* [WORK ORDER]
Please output the lines from the one with "Task: Select the @Test annotation label" through the end of the data exactly as written, omitting all pictures.

* [INFORMATION PROVIDED]
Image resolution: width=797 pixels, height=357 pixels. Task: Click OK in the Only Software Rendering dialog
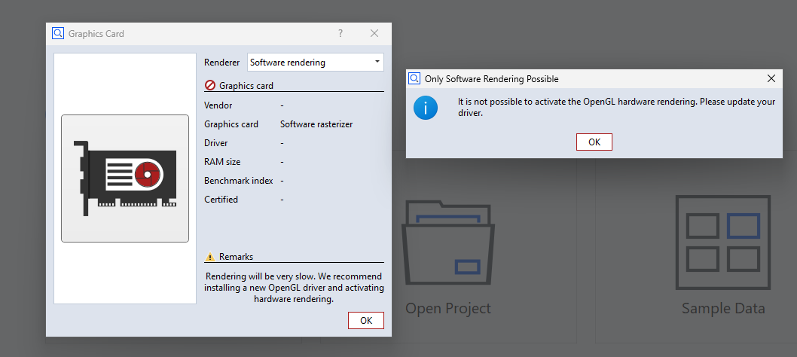(x=594, y=142)
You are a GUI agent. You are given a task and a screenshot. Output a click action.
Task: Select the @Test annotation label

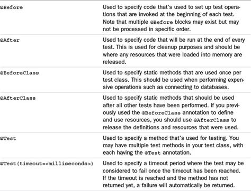[x=8, y=138]
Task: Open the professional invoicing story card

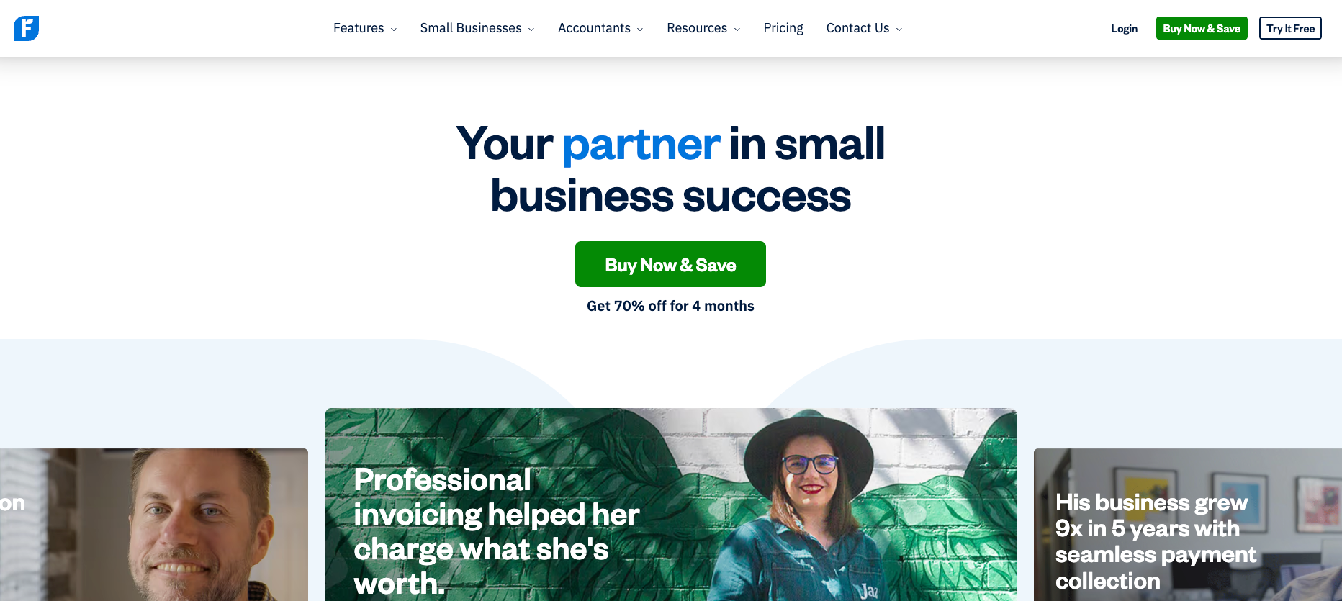Action: (670, 505)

* [WORKED SOLUTION]
Task: Select the @Test annotation label

[x=8, y=138]
Task: Open the professional invoicing story card

Action: (670, 505)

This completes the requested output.